* To do
Output nothing except the lines from the one containing "The image size" through the final line of the data, both included, typed exactly, minus the pictures.

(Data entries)
○ ○ ○ ○ ○

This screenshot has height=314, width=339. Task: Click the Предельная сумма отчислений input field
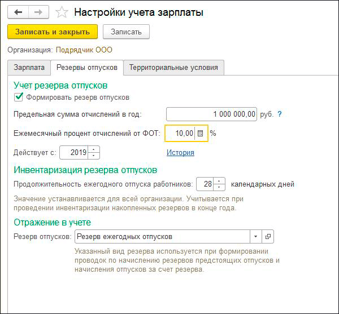212,114
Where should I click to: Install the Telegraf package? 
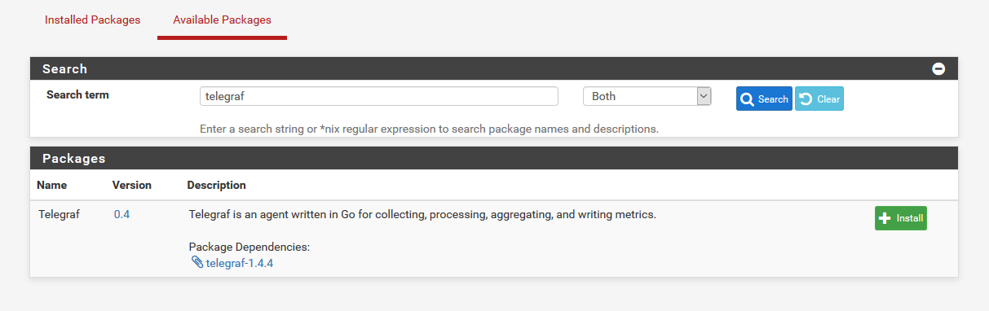[x=901, y=218]
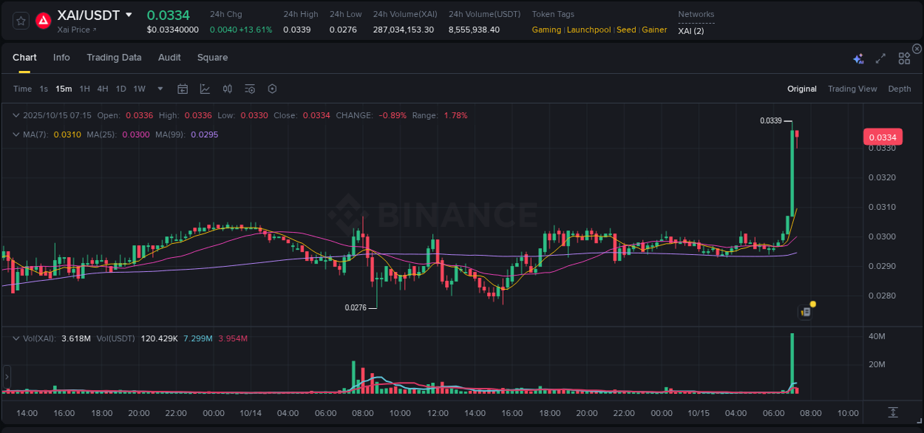Open the extra timeframes dropdown arrow
924x433 pixels.
tap(160, 89)
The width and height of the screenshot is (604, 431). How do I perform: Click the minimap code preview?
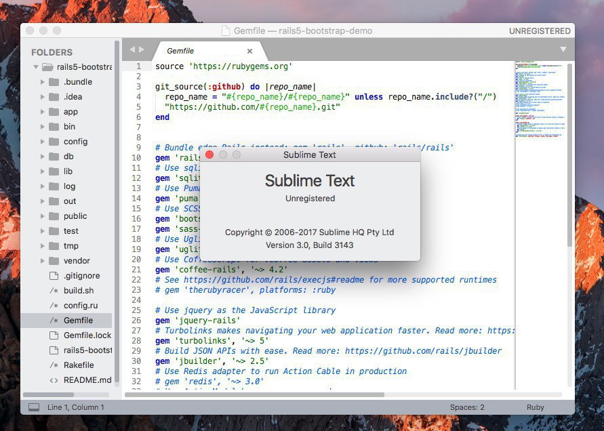[540, 102]
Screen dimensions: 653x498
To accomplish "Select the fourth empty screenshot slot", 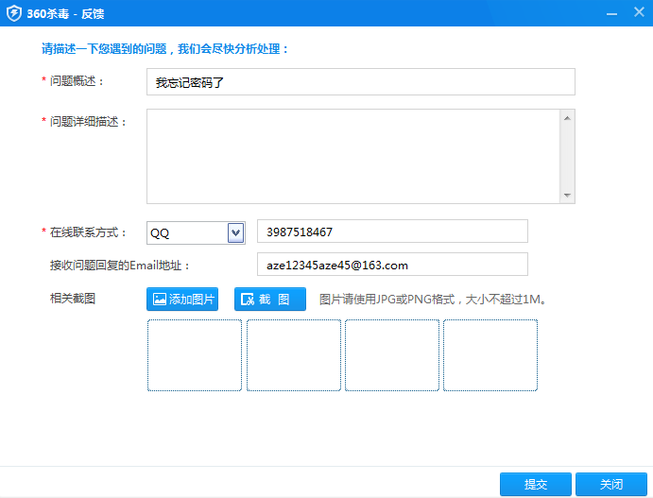I will click(490, 355).
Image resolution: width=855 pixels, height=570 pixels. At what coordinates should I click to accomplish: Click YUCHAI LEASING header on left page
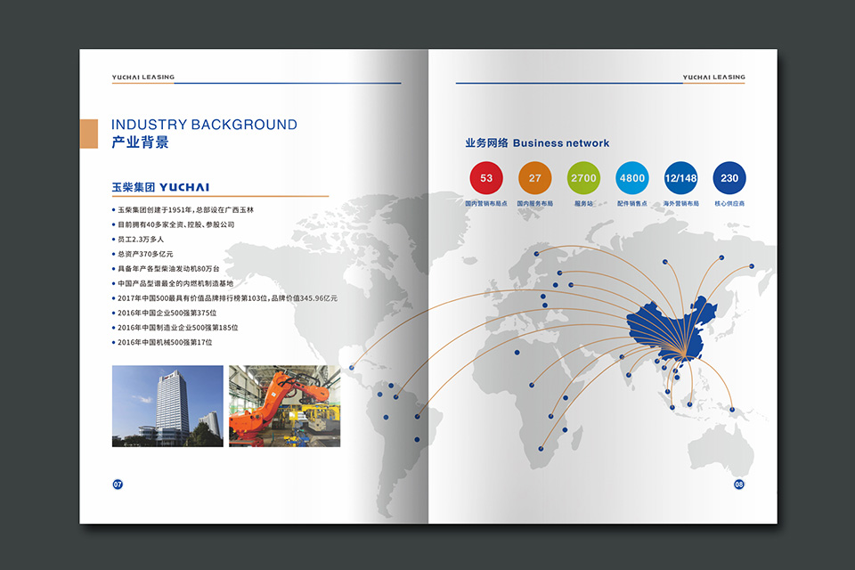143,77
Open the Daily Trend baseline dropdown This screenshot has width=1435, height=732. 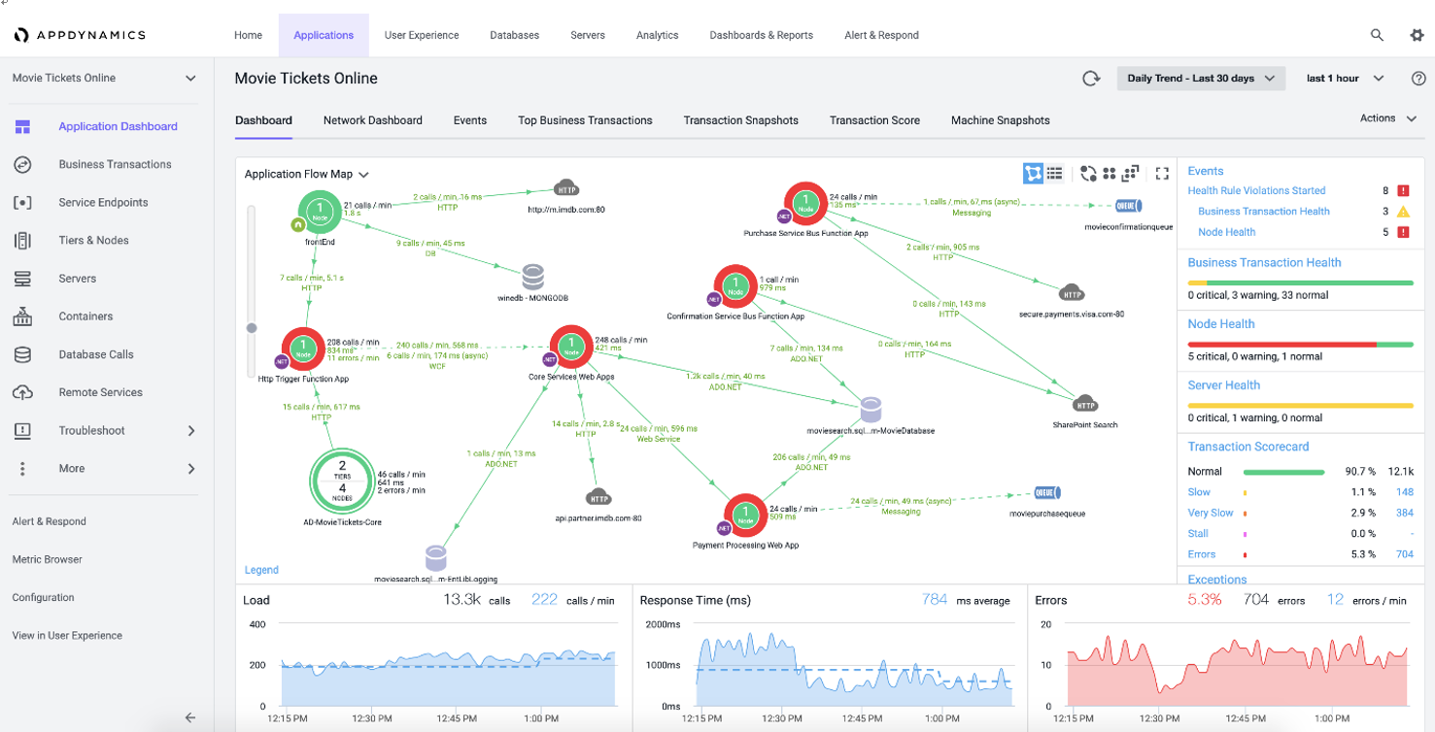1201,79
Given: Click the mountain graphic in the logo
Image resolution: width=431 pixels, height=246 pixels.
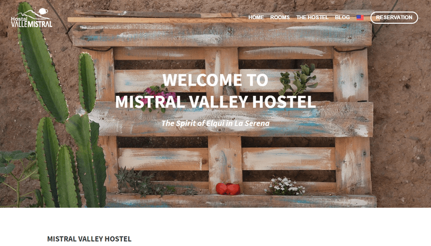Looking at the screenshot, I should (x=33, y=14).
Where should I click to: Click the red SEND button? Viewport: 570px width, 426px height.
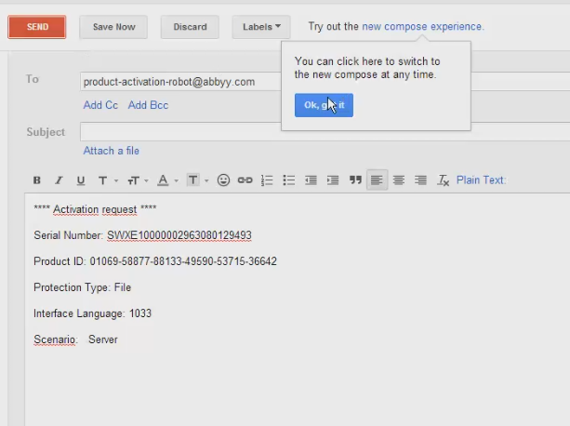click(37, 27)
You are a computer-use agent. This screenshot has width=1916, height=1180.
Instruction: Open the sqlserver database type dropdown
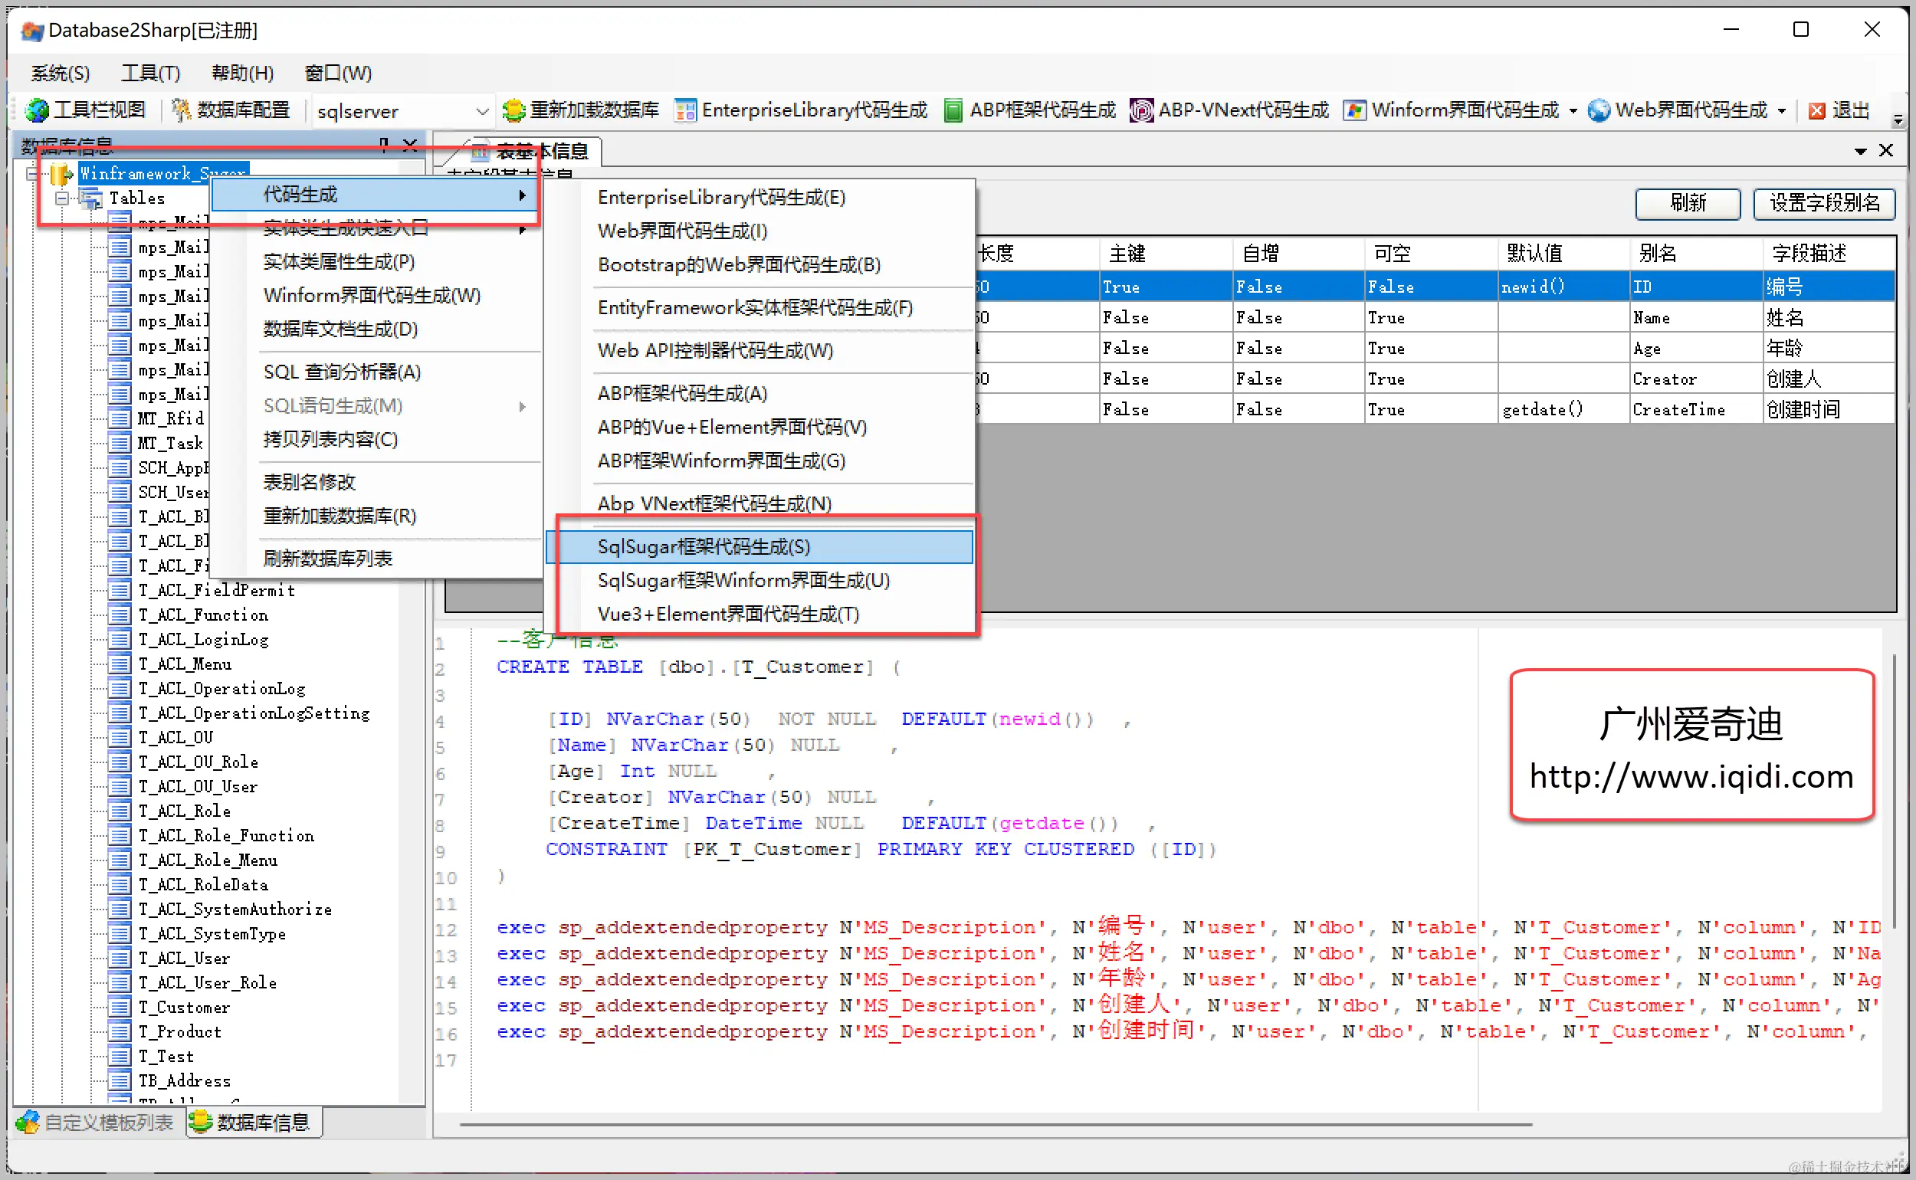tap(482, 112)
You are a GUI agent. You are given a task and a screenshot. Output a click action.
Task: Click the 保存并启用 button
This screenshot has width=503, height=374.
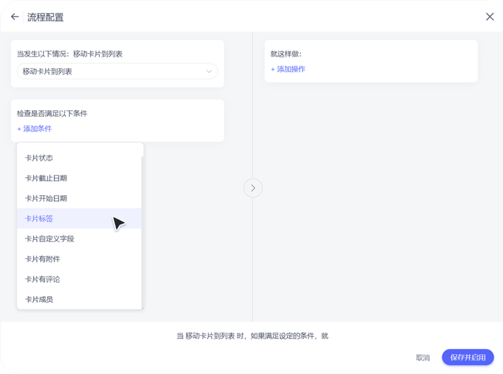tap(468, 358)
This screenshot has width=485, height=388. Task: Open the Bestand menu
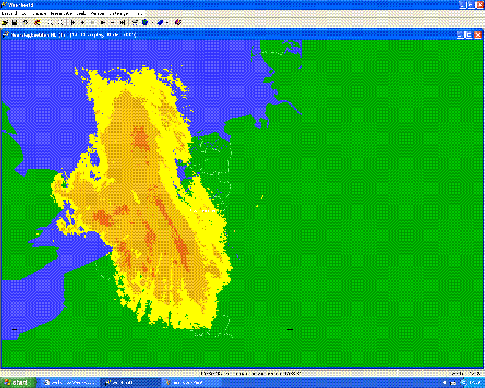click(9, 13)
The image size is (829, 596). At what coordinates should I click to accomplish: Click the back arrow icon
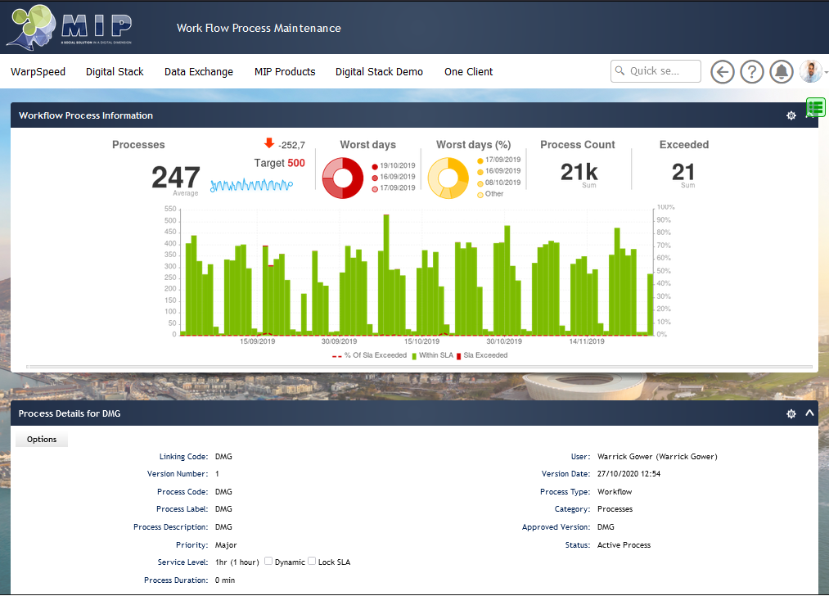(722, 72)
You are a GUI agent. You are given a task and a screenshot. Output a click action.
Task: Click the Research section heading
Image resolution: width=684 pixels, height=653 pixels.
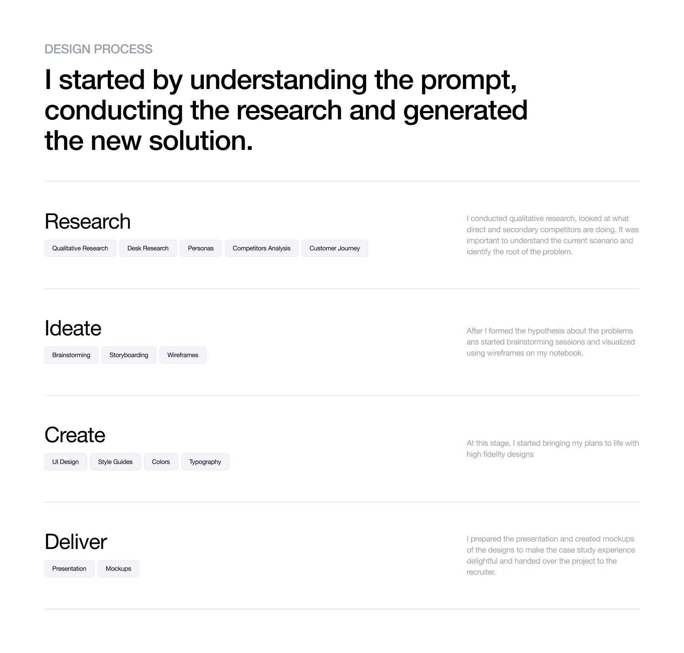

○ ○ ○ ○ ○

* Response to the exercise
The image size is (829, 596). At what coordinates should I click to accomplish: Click the back arrow icon
(722, 72)
You are a GUI agent. You are given a task and a screenshot. Output a click action.
Task: Click the Research section heading
Image resolution: width=684 pixels, height=653 pixels.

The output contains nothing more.